While the public announcement by President Thein Sein in 2012 that Myanmar had a landmine problem and would need help from the international community raised hopes that mine clearance would soon follow, no such activities have been able to start.  As such, many humanitarian mine action organisations such as MAG have prioritised MRE to begin addressing the dangers related to contamination.

And in the meantime it is vital that the people forced to live with landmines and UXO can keep themselves safe.

Kan Ni village leader Oo Pa Ku

Oo Paku is the leader of Kan Ni, one of the villages living with the threat of landmines. 

So far, 3,221 people have attended our MRE sessions in Kayah, and more than a third of these were children.

In total, an estimated 15,139 people have benefited from these sessions, with attendees encouraged to spread the lifesaving messages to their families and friends.

The lifesaving potential of Mine Risk Education is underlined by Oo Paku, leader of Kan Ni village, which is home to 78 families:

"Shortly after MAG gave an MRE session for the elders in our village, they noticed some boys hitting a rock against what the elders were able to recognise as a piece of UXO. They immediately went over to stop the boys, and told them about the danger of explosion and injury."

"We need this"

MAG has also helped 16 at-risk villages, including Lawpita Shan and Kan Ni, to produce community safety maps that indicate the locations of landmines in their area.
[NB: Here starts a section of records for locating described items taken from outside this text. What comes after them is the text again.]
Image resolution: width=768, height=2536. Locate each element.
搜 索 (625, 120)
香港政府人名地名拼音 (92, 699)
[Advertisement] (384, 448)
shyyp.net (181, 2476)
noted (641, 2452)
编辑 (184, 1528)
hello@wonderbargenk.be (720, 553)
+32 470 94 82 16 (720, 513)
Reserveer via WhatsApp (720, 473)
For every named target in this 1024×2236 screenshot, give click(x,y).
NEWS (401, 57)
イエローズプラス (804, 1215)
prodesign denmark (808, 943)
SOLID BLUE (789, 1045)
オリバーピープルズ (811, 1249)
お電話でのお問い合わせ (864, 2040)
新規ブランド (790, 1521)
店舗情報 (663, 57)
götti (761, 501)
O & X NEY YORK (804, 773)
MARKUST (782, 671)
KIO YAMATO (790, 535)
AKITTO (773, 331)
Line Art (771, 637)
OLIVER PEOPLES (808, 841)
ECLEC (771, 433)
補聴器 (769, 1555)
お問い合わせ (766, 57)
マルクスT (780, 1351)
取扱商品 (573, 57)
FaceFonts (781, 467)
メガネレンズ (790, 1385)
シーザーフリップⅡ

Hand-drawn by residents and displayed at a central point in these villages for all to see, the maps are designed to protect communities living with this dangerous contamination.

Community Safety Map, Kan Ni village

This map was made by the community in Kan Ni village and shows the location of unsafe areas. It will be hung up at the community meeting hall.

"This is very good," says Oo Paku. "Some villages did not receive any education on mines and UXO, meaning people still take risks."

Both the village leaders expressed hope that the landmines will be cleared soon, but they acknowledged this might not start until peace is secured.

In the meantime, MAG’s Community Liaison teams will continue to do as much as they can to raise awareness and promote safe behaviour for the communities in Kayah state.

Producing community safety maps will remain a part of that, even though discussing contamination – and especially mapping the areas where mines are laid – is still a highly sensitive issue in Myanmar. 

When MAG’s Community Liaison team asked Oo Aung Win if he feared any problems for displaying the map, his reply is clear: "It will not matter. I will make it so they accept this. As long as the mines are not cleared, we need this."

About Kayah/Karenni state

Kayah, or Karenni, is the smallest of Myanmar’s states. It is, though, home to a variety of ethnic groups and has plentiful natural resources. When Myanmar, then known as Burma, became independent from Britain in 1948, the level of autonomy for minority ethnic groups remained a highly controversial matter.

Unhappy with the position they were given within the new country's borders, several of these groups took up arms to fight the Yangon-based Government. In 1957, a number of these groups joined forces under the banner of the Karenni National Progressive Party (KNPP).

Most split again in the 1990s, and since President Thein Sein took office in 2011 all of Kayah’s active major ethnic armed groups have signed individual ceasefire agreements with the Government, bringing hope for a lasting peace.

Until a final peace agreement is signed, however, landmine clearance seems unlikely to begin.

The Karenni Nationalities People's Liberation Front (KNPLF) controls much of northern Kayah state near the border with Shan state, and is one of the groups that split from the KNPP. “MRE is very necessary for us all, for the state,” the KNPLF’s Youth Leader Peter Gathui told MAG. "Here, because peace is not achieved we cannot clear the mines yet."

MAG’s Community Liaison Teams work in both government-controlled and so-called contested areas where ethnic armed groups and the local authorities have had to found ways to coexist and govern together until peace is secured.

Community Safety Map, Myanmar

The community safety map on display in the centre of Lawpita Shan village.